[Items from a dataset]

§

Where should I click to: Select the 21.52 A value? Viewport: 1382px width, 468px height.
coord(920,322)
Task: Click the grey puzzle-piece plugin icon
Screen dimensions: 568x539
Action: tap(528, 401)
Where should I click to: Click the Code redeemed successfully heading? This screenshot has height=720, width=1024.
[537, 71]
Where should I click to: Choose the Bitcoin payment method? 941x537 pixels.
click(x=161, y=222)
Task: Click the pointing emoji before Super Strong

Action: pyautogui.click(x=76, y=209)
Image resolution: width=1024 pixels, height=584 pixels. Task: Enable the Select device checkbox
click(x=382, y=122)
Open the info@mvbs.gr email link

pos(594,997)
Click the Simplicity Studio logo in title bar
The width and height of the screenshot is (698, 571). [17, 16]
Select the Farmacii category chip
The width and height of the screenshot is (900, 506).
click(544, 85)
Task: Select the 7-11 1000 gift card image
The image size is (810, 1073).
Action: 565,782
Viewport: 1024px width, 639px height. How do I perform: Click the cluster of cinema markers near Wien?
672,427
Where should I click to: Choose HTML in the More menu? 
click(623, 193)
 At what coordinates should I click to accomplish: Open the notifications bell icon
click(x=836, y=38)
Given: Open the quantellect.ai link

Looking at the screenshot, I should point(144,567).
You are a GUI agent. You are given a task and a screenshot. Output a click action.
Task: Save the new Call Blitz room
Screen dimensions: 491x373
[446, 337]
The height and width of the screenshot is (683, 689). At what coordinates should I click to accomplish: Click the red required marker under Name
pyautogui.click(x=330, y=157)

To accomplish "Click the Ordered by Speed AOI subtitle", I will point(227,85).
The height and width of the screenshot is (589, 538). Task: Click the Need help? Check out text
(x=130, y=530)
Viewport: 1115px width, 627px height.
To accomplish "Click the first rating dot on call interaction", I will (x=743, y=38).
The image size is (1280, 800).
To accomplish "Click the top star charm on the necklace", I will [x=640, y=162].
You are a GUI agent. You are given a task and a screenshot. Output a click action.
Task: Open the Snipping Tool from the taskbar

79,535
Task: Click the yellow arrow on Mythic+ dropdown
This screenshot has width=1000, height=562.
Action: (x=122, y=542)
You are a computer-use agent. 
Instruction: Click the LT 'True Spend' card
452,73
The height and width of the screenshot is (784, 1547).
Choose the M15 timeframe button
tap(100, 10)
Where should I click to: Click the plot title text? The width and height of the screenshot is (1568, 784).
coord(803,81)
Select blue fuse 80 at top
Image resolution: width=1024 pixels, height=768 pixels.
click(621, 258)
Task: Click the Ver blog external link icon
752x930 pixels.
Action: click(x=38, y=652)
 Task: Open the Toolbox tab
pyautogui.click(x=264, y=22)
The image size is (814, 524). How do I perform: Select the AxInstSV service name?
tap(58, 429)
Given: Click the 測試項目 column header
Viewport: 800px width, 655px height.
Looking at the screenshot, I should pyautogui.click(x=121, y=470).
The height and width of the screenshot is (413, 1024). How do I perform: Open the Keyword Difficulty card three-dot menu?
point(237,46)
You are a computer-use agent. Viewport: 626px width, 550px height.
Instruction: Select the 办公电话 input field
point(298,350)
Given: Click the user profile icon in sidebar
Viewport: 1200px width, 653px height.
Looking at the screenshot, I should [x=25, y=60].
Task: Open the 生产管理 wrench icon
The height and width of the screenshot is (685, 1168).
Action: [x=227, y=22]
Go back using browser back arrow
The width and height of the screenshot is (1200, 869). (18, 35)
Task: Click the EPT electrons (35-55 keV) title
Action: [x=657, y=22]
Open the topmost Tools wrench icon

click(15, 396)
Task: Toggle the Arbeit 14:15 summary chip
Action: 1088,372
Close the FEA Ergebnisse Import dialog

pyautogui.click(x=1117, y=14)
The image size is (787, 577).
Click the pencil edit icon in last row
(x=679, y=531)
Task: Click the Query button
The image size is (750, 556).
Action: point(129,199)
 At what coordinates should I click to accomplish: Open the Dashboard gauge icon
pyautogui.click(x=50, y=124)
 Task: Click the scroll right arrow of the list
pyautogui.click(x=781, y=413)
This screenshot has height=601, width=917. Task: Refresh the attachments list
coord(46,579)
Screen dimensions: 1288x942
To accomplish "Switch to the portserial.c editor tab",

§

[TASK OBJECTIVE]
Write out every line, unchanged, from the one containing "Task: Click the Query button" through the closing line of the data.

[YOUR SOLUTION]
Task: Click the Query button
The image size is (750, 556).
Action: point(129,199)
 At what coordinates should I click to accomplish: Open the Dashboard gauge icon
pyautogui.click(x=50, y=124)
 Task: Click the scroll right arrow of the list
pyautogui.click(x=781, y=413)
This screenshot has height=601, width=917. Task: Refresh the attachments list
coord(46,579)
Screen dimensions: 1288x942
To accomplish "Switch to the portserial.c editor tab",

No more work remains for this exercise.